··· EXTRAIT DU TEXTE

Publié le 24.09.2020
Maître Thibaut PHILIPPON
Droit public
Avocat au Bureau de Nantes 
philipponavocat@outlook.com

Tout fonctionnaire, qu’il fasse l’objet de poursuites ou qu’il s’estime victime peut – sous conditions – solliciter la protection de la collectivité publique qui l’emploie. Les employeurs, syndicats et agents connaissent pour la plupart ce mécanisme de protection dite « fonctionnelle ». Ainsi, il n’est pas rare que les fonctionnaires sollicitent la prise en charge par l’administration, au titre de la protection fonctionnelle, des honoraires d’avocat engagés pour défendre leurs intérêts. Cette possibilité, aussi utile soit elle, ne constitue qu’une protection possible parmi tant d’autres, pourtant largement méconnues. 

Avant de s’intéresser plus en détails aux possibilités offertes par la protection fonctionnelle, il convient déjà d’en rappeler le fondement textuel.

Ainsi, l’article 11 de la Loi n° 83-634 du 13 juillet 1983 portant droits et obligations des fonctionnaires, Loi dite loi Le Pors, prévoit que la collectivité publique doit accorder sa protection au fonctionnaire faisant l’objet de poursuites pénales ou civiles à raisons « de faits qui n’ont pas le caractère d’une faute personnelle détachable de l’exercice de ses fonctions ».

······
··· MATÉRIEL RECUEILLI

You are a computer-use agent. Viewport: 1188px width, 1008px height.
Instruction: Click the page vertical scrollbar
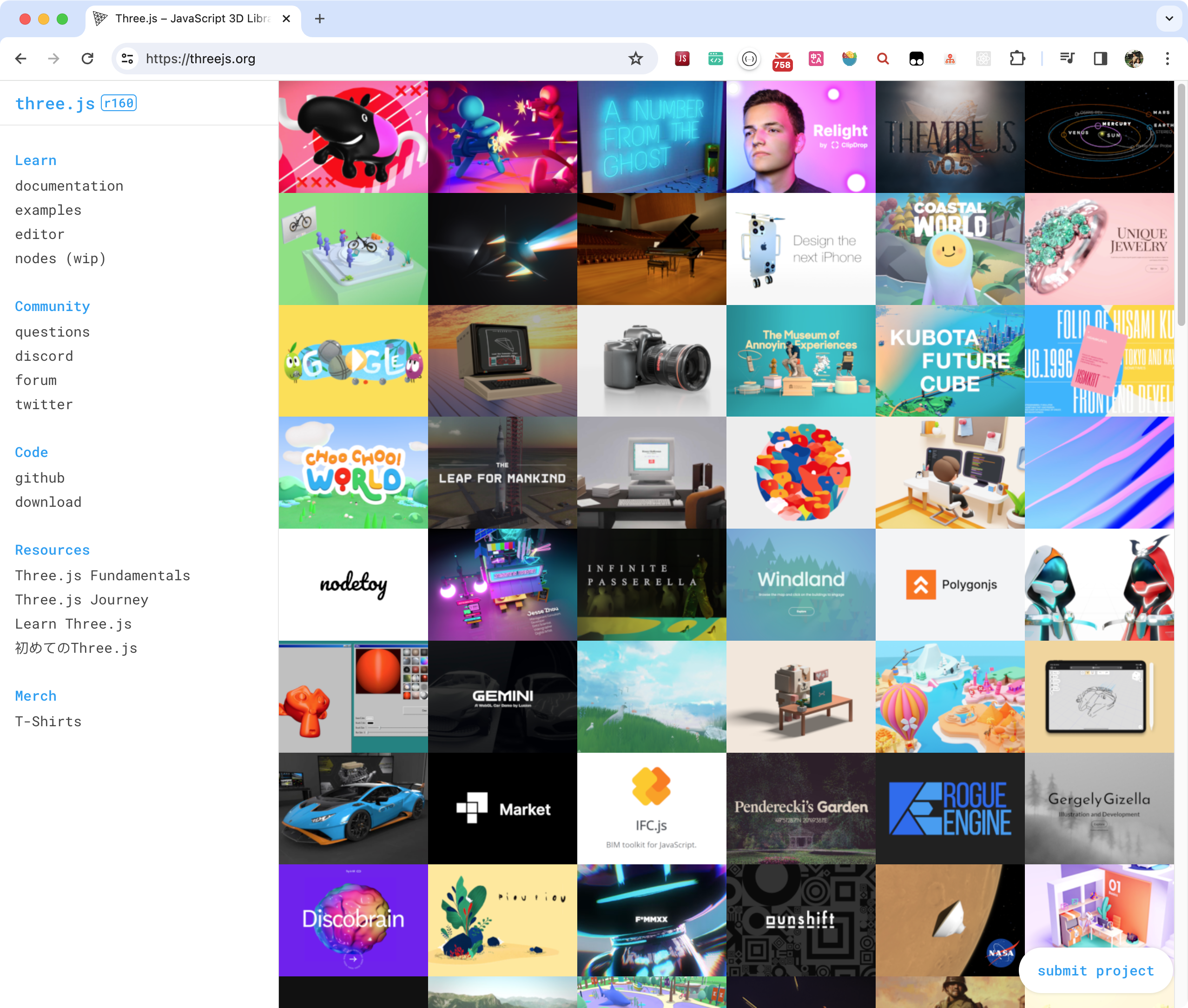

······

CONSIGNE 1:
Reproduisez fidèlement le passage de l'article sur la protection fonctionnelle qui débute aux mots « Publié le 24.09.2020 » et se termine après « le fondement textuel. ».
CONSIGNE 2:
D'après l'article sur la protection fonctionnelle, qui connaît pour la plupart ce mécanisme de protection ? Donnez-les tous.

RÉPONSE ATTENDUE 1:
Publié le 24.09.2020
Maître Thibaut PHILIPPON
Droit public
Avocat au Bureau de Nantes 
philipponavocat@outlook.com

Tout fonctionnaire, qu’il fasse l’objet de poursuites ou qu’il s’estime victime peut – sous conditions – solliciter la protection de la collectivité publique qui l’emploie. Les employeurs, syndicats et agents connaissent pour la plupart ce mécanisme de protection dite « fonctionnelle ». Ainsi, il n’est pas rare que les fonctionnaires sollicitent la prise en charge par l’administration, au titre de la protection fonctionnelle, des honoraires d’avocat engagés pour défendre leurs intérêts. Cette possibilité, aussi utile soit elle, ne constitue qu’une protection possible parmi tant d’autres, pourtant largement méconnues. 

Avant de s’intéresser plus en détails aux possibilités offertes par la protection fonctionnelle, il convient déjà d’en rappeler le fondement textuel.

RÉPONSE ATTENDUE 2:
Les employeurs, les syndicats et les agents.